• _Task description_
Decide whether each statement agrees with the Game of Thrones review below, answering yes or no and quoting the deciding words of the review: 1. The writer watched the exploding head sequence a second time. 2. The Washington Post asked an expert whether exploding heads were good for ratings. 3. The writer regards the season so far as excellent.

When I think back on this week in years to come, it will live in my memory as "the week of the exploding head".
Never in my life had I seen such a thing. First, there was the punch to the mouth and all the broken teeth and blood going everywhere. Then there was the thumbs in the eyes and the blood. And the next minute -- pop! -- the Red Viper's head exploded leaving it looking like a surprised, bearded tomato that had been run over by a bus. Or maybe a fleet of buses.
I was so shocked by this sight -- yuck! -- that I immediately rewound the sequence and watched it all over again just to make doubly sure it was as repulsive as I thought it was the first time. And it was!
Henceforth Game of Thrones (8.30pm, Mondays, SoHo) will no longer be called Game of Thrones in my house, it will be called Game of Throw-ups. And I shall be keeping a bucket handy from now on.
Even more delicious than the B-grade, Bad Taste-esque exploding head that ended the epic fight to the death between the Red Viper and the Mountain in the final scene of this week's episode of Game of Throw-ups, was the sadly predictable outrage on the web: "They've gone too far!"; "I can't sleep for the nightmares"; "It's the most disturbing thing I've seen on TV" was the the gist of the whining from those with nothing better to do.
It wasn't just the so-called fans. One American newspaper, the Washington Post, even wrangled an expert to say it wasn't possible for a head to explode by applying pressure through the eye sockets. They didn't ask the expert whether it was possible to take what is obviously adult fantasy fiction too seriously, or whether exploding heads were good for ratings.
Still, this was only the second really good episode in what has been, with two episodes to go, a pretty average season of Game of Throw-ups. The main problem, I think, has been the ever growing number of concurrent -- and competing -- stories needing to be told, not to mention the sheer number of characters.
The heavy weight of all that story means that it feels like we're spending less and less time with individual characters and when we do spend a bit of time with them there's a tendency for them to wax philosophical for no apparent reason: what was the point of Tyrion's long exposition about bloody squashed beetles?
No idea.
Still, the pieces might finally be in place on the show's massive chess board and we'll get a couple of cracking final episodes. Here's hoping.

• _Saved data entries_

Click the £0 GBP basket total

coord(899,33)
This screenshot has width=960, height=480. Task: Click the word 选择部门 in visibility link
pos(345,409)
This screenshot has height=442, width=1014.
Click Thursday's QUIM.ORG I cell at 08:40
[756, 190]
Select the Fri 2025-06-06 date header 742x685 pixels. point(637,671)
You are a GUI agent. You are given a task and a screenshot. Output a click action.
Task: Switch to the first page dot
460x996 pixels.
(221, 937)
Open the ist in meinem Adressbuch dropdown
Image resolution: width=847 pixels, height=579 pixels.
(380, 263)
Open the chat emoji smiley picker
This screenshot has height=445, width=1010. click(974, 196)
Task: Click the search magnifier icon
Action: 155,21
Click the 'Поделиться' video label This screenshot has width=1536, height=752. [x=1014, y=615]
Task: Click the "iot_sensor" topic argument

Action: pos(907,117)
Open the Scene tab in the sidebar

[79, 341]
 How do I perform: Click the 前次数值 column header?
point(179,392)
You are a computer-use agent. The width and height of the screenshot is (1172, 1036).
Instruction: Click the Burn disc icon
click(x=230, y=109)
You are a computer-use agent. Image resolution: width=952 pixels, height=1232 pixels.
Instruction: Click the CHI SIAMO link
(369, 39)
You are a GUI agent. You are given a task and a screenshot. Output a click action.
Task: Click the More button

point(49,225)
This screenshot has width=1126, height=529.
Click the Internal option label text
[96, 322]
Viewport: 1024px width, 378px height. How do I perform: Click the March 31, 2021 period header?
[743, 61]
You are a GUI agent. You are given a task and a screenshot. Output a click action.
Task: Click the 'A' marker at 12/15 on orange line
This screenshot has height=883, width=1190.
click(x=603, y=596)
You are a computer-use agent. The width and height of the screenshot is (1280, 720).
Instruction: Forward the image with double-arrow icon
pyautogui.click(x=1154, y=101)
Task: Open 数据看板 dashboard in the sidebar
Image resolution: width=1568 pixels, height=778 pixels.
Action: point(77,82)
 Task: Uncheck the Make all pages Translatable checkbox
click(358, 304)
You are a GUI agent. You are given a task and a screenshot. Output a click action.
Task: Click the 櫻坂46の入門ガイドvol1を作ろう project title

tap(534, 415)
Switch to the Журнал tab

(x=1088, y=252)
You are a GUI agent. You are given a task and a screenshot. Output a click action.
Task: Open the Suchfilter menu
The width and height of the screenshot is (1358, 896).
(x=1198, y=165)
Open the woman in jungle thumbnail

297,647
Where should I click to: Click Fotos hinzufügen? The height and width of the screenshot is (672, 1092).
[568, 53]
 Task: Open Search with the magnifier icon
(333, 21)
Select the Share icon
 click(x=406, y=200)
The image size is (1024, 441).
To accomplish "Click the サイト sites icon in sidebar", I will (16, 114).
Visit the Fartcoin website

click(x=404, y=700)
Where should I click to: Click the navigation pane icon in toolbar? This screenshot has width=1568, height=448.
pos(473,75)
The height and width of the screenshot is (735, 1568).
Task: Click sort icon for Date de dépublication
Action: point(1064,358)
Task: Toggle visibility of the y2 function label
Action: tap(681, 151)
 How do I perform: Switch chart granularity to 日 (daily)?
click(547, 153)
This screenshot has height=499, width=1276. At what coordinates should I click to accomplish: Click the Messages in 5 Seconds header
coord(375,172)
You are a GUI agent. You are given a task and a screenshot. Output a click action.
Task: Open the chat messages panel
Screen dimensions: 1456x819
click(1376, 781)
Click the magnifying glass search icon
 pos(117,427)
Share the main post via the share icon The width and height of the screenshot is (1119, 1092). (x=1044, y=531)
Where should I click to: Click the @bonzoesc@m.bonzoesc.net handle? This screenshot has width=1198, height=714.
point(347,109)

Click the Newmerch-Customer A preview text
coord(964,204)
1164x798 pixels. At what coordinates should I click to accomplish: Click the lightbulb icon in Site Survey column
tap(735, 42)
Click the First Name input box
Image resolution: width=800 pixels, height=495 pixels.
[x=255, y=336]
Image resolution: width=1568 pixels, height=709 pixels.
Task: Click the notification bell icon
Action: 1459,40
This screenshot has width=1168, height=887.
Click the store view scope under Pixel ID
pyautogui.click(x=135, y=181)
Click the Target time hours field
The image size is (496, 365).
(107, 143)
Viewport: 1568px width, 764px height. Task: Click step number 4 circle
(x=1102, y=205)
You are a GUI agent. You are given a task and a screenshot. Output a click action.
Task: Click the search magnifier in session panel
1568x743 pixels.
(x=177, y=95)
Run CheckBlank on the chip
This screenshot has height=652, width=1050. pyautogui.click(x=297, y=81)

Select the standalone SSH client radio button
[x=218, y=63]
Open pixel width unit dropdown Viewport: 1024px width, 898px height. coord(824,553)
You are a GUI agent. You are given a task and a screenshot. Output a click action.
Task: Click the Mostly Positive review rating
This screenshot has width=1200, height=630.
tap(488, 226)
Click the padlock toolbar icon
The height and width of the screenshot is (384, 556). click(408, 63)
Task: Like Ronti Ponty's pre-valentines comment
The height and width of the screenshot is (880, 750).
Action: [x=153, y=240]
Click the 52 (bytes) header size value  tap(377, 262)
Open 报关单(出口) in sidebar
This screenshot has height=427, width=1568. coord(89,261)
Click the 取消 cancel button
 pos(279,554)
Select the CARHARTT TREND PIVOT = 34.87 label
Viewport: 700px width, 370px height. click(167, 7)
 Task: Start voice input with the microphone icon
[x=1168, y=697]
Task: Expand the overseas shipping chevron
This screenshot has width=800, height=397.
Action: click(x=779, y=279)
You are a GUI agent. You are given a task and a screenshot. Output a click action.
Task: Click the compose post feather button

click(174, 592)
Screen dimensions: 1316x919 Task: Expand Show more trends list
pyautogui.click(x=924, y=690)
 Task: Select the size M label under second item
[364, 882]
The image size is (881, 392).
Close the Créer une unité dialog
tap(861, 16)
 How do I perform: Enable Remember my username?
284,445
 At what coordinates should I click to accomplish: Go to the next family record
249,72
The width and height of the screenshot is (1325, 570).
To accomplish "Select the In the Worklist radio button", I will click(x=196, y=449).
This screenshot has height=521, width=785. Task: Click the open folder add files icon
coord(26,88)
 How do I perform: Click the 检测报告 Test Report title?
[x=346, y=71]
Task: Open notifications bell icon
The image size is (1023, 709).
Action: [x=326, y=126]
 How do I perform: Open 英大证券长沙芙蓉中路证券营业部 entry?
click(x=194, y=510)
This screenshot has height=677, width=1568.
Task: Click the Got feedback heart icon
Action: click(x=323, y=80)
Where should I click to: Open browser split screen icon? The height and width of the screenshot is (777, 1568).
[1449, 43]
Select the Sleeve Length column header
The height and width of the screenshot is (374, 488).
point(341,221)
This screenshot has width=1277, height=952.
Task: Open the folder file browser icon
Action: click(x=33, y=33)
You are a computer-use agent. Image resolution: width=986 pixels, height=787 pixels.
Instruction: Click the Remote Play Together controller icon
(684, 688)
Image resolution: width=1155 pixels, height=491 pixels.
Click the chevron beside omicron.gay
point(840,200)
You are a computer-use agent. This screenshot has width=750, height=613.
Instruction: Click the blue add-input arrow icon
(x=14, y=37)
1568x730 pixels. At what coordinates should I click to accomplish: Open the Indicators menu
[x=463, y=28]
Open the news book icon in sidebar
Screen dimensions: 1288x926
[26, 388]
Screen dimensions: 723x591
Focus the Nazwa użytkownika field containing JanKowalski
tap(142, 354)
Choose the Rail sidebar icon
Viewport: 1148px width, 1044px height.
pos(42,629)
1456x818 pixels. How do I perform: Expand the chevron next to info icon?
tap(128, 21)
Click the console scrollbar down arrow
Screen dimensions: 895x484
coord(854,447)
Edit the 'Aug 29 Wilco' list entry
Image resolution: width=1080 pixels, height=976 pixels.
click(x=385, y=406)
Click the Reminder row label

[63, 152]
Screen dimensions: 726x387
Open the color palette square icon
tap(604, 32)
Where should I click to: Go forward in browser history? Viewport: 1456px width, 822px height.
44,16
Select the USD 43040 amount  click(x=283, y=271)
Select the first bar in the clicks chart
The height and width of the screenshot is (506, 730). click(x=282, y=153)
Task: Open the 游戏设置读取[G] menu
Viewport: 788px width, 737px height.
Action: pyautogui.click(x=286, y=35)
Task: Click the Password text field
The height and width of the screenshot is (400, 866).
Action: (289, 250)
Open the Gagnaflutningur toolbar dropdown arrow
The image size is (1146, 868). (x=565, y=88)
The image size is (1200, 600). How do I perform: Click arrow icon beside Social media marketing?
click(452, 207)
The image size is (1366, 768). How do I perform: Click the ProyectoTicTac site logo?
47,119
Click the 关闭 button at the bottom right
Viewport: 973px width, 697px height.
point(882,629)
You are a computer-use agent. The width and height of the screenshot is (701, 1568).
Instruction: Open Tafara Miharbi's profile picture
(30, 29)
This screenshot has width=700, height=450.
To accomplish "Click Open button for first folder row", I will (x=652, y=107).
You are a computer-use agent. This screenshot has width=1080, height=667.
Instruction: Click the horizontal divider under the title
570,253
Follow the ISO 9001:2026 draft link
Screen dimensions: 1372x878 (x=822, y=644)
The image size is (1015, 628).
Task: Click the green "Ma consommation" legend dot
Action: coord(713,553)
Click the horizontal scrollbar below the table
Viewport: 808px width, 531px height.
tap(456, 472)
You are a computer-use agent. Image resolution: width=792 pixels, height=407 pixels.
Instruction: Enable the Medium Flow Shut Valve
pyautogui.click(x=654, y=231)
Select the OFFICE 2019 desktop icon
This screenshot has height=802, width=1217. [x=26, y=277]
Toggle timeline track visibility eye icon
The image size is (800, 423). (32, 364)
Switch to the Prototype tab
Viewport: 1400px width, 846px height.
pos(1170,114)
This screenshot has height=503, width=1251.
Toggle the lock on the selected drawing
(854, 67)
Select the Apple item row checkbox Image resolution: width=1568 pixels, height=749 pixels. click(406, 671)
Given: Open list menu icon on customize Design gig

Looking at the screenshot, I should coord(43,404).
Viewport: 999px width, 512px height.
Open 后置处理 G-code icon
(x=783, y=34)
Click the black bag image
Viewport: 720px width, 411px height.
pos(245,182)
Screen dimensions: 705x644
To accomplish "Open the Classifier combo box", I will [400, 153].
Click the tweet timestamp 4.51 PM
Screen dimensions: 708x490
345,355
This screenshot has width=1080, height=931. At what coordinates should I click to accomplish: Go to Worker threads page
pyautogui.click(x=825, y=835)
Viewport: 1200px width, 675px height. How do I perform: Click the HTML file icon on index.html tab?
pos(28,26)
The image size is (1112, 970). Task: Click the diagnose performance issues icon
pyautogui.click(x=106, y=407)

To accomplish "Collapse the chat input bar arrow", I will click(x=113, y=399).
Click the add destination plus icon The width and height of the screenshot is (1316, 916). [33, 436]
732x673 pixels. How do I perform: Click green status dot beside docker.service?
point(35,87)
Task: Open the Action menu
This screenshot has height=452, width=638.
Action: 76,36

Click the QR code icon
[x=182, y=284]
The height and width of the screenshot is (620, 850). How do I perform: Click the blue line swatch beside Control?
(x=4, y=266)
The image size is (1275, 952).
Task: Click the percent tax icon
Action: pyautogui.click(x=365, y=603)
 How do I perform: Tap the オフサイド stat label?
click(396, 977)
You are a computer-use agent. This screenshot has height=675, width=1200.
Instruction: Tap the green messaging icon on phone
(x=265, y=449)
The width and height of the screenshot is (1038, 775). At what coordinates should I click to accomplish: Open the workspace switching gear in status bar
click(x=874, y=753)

• _Written solution_
1. Yes: "I immediately rewound the sequence and watched it all over again"
2. No: "They didn't ask the expert whether it was possible to take what is obviously adult fantasy fiction too seriously, or whether exploding heads were good for ratings."
3. No: "a pretty average season of Game of Throw-ups"